Amor a Dios.
A veces estamos tan ocupados y preocupados por cumplir los demás mandamientos, que nos olvidamos del primer mandamiento que tenemos que cumplir, y del cual dependen todos los demás, y es el amor a Dios: amar a Dios sobre todas las cosas, es decir, con todas las fuerzas y con toda el alma.
Debemos tratar de vivir mejor este mandamiento, porque en realidad en este mandamiento hay todo un programa de vida, porque para amar a Dios de esta manera, hay que amarlo por encima de nuestra salud, del dinero, del honor, de los parientes, e incluso más que a la propia vida. Y si pensamos un poco, la verdad es que estamos lejos, muchas veces, de tener este amor a Dios.
Y aquí está la clave de nuestra santificación. Aquí está todo, porque amando a Dios, todo lo demás se hace solo. Las mortificaciones no cuestan, los sacrificios se hacen con agrado, las oraciones son fervorosas, y todo se hace más fácil porque quien ama es libre, como bien ha dicho San Agustín: “Ama y haz lo que quieras”.

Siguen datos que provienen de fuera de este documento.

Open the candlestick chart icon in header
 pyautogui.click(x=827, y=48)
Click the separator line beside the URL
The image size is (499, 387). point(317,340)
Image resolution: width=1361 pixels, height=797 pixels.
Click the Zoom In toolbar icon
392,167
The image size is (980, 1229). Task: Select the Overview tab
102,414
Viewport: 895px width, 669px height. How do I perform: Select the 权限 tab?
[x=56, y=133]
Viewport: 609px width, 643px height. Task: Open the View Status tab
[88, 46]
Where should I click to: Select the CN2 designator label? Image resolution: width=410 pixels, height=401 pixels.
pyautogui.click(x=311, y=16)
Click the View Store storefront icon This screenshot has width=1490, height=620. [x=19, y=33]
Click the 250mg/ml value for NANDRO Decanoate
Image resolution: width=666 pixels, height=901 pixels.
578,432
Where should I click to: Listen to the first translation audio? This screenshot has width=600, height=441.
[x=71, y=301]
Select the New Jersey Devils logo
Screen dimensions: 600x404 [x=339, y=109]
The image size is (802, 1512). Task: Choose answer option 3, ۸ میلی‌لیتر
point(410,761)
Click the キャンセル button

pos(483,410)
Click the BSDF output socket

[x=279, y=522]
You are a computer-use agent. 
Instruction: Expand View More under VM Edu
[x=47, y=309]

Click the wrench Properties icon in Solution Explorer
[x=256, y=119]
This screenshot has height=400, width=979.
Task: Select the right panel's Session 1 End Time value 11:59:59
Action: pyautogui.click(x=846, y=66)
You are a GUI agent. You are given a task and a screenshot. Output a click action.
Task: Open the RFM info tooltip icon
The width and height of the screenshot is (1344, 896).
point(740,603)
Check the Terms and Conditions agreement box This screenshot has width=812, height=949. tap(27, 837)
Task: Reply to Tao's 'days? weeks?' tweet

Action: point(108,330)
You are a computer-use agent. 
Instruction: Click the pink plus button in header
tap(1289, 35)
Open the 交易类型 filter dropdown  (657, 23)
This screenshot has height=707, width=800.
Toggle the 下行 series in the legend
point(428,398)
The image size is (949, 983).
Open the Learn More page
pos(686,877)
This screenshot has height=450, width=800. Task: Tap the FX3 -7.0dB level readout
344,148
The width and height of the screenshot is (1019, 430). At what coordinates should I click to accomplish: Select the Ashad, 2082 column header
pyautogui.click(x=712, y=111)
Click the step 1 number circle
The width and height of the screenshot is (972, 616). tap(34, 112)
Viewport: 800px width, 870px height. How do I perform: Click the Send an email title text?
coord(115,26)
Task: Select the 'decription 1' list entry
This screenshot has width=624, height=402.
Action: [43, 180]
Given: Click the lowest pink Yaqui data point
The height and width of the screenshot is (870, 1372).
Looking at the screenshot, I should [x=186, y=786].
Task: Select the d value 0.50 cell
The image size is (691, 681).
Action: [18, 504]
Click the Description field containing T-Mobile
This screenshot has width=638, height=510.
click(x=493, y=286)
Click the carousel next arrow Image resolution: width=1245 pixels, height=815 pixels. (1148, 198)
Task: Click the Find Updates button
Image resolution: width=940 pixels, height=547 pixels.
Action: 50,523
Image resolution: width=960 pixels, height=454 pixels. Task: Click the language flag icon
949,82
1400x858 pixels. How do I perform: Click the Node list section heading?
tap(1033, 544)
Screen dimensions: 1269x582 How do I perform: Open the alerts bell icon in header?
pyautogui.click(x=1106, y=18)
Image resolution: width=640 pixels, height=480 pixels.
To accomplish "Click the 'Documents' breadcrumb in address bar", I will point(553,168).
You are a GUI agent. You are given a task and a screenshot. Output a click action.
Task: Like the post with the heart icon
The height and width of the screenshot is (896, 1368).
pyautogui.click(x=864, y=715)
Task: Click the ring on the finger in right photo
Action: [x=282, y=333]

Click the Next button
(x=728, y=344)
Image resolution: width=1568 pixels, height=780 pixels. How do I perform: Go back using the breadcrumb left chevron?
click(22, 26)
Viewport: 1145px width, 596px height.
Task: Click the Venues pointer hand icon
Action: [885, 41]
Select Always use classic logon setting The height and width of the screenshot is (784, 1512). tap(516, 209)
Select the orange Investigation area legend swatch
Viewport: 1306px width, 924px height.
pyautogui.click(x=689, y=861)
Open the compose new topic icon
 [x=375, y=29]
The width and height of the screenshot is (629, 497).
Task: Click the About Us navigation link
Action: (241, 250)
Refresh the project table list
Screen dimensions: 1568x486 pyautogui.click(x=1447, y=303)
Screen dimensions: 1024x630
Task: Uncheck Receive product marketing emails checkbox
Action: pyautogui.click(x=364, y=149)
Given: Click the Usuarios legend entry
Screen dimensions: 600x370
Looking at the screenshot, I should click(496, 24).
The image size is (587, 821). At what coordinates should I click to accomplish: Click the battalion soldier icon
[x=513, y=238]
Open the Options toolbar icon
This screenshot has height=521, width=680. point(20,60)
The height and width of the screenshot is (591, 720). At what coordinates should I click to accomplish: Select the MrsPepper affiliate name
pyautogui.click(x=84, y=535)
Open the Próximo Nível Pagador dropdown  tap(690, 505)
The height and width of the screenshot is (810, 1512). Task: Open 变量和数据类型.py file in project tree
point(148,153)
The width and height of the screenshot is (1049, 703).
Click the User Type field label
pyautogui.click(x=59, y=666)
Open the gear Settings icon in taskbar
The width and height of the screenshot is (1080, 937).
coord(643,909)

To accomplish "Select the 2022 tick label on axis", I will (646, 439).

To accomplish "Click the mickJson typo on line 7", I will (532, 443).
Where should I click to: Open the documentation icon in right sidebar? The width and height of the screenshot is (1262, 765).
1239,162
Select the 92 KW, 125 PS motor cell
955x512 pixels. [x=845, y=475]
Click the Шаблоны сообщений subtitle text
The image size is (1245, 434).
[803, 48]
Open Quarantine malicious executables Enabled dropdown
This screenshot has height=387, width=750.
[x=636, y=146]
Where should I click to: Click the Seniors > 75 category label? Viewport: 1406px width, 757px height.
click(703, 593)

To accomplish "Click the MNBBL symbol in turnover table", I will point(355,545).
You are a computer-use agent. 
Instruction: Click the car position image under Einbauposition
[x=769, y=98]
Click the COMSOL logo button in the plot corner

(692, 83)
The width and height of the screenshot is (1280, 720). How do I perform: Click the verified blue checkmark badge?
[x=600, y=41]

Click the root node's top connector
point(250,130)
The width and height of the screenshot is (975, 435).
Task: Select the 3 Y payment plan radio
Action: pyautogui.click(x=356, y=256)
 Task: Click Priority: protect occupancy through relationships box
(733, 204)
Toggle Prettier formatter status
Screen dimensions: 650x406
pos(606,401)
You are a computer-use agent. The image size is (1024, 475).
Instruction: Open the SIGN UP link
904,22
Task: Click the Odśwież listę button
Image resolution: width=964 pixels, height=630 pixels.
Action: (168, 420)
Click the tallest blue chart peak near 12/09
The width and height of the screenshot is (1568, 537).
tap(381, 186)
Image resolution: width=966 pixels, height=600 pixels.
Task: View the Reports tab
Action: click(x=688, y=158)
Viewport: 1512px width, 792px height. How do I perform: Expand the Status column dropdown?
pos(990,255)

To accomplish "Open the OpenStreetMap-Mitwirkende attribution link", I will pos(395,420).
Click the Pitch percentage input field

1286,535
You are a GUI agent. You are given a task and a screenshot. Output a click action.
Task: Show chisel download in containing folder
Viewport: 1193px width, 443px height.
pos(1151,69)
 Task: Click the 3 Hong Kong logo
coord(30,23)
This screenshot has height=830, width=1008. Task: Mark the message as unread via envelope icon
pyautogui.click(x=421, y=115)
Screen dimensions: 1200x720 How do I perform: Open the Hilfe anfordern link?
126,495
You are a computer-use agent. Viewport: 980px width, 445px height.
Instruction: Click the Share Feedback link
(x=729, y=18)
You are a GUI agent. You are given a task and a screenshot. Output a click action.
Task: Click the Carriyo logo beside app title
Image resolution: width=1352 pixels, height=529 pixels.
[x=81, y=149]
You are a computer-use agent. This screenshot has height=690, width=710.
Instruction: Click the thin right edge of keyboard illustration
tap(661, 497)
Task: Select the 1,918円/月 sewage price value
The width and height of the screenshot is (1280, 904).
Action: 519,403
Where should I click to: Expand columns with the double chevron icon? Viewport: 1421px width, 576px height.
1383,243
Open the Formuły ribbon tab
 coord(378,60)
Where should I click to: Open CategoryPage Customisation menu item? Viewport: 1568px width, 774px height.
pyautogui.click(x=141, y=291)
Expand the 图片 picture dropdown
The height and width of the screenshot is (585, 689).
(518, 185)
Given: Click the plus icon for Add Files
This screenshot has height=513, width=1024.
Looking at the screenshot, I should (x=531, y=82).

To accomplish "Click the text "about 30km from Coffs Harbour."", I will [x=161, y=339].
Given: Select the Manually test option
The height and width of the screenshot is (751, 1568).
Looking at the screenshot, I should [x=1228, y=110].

Quien ama realmente a Dios, con todas sus fuerzas, jamás hará algo que lo ofenda, porque quien ama no quiere ofender ni contristar al ser amado.
Tratemos de cumplir mejor este mandamiento y, cuando vayamos a confesarnos con el sacerdote, pensemos si hemos faltado a este primer mandamiento, el más importante, y del cual depende todo el resto en nuestra vida.
Una forma muy sencilla de amar a Dios de esta forma, es repitiendo el Acto de amor que Jesús enseñara a Sor Consolata Betrone: “Jesús, María os amo, salvad las almas”, prometiéndole que cada vez lo que dijera con los labios o mentalmente, además de encenderse en amor a Dios, salvaría el alma de un pecador y repararía por mil blasfemias.
En el amor a Dios está todo, porque el amor al prójimo está enraizado en el amor a Dios y no forman más que un sólo amor.
Trabajemos más en este propósito de amar a Dios como Él merece, es decir, con todo, y vigilemos nuestro corazón para ver por qué no ama a Dios como Él lo pide.
En el Nombre del Padre y del Hijo y del Espíritu Santo. Amén.